A human can outrun all of these animals … over a short distance, yes. But what if the animals started thinking in the long term? What if they created their own society, and laws, and hired a fox detective who uses steely logic and will never give up in pursuit of his targets? This particular human is right to look scared at the prospect. He doesn’t know the true face of terror, not yet.

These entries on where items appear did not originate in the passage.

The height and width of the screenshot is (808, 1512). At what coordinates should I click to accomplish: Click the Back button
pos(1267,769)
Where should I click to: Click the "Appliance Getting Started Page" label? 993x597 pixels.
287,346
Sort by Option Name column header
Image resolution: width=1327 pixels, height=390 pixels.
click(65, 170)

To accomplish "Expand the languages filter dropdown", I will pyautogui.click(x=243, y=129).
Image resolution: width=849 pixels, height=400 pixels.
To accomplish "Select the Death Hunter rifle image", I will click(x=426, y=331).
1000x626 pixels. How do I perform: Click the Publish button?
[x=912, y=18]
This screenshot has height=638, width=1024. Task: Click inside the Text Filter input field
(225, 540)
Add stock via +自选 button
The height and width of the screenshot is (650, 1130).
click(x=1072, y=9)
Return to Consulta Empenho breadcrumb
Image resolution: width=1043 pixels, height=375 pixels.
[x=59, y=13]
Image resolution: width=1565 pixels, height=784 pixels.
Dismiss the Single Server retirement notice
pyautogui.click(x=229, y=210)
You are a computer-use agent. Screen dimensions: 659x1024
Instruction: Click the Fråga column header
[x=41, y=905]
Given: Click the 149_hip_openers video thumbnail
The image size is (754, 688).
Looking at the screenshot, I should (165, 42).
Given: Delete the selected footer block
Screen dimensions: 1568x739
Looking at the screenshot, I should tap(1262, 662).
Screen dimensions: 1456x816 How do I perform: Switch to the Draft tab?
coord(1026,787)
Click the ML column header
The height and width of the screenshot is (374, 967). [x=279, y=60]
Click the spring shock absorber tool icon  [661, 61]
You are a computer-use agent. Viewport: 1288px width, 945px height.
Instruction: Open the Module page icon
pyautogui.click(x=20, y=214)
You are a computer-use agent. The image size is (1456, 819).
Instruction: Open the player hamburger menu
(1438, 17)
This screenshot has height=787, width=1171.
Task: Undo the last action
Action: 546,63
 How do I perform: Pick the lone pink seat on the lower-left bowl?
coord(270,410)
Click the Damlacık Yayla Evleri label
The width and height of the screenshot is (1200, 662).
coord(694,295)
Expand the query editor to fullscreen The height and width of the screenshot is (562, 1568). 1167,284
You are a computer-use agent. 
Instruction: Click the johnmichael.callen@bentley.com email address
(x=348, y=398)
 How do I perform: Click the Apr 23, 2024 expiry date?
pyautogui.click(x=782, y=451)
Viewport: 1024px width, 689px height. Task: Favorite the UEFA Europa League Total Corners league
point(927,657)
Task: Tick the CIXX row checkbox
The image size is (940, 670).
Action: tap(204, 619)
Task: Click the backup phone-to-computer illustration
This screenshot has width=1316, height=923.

UPDATE: Ha ha, whooops, I misread this, apologies, I have been eaten by a bear

Mary Worth, 6/16/21

Sorry I talk so much about comic book time on here, but darn it, just keeps getting more and more relevant the more years I keep doing this blog, in which I talk about comic strip characters who never grow any older! A somewhat underdiscussed corollary of this phenomenon is that since said characters stay the same age, we have to assume that all the wild adventures we’ve watched them have take place when they’re that age, which is to say within a fairly compressed period of time. Take, for instance, Dr. Drew’s brief, ill-fated romance with his coworker Liza, which took place in 2011, or his even more ill-fated relationship with Dawn, which took place four years before that. Since everyone involved was the same age then as they are now, does that mean that, in the world of the strip, they all ended about a year ago, give or take? Did Shauna pickpocket her way into Drew’s heart before or after all that? Are we meant to understand that Drew and Shauna were engaged in hot, dysfunctional action somewhere in the background while we were forced to endure the endless Saul/Eve thing? Because that would be a true betrayal of the compact between reader and comics creator, in my opinion.

Blondie, 6/16/21

Speaking of comic book time, a thing that I like to occasionally dwell on is that in the origins of this strip, Blondie was a notorious flapper and Dagwood the heir to a family fortune who was slumming in the same scenes as her in the roaring ’20s, but he gave his inheritance up when he married her and since then they’ve slowly become generic middle-class suburbanites, their histories forgotten. I always think it’d be fun to call back to that now and then, though obviously due to the passage of time that specific history now no longer makes sense, so here’s my proposal for a reboot: occasional flashbacks to Blondie and Dagwood, drug-addled New York City club kids in the late ’80s/early ’90s, you’re welcome everybody. Oh, and Dagwood was fucking Blondie’s roommate behind her back, I guess.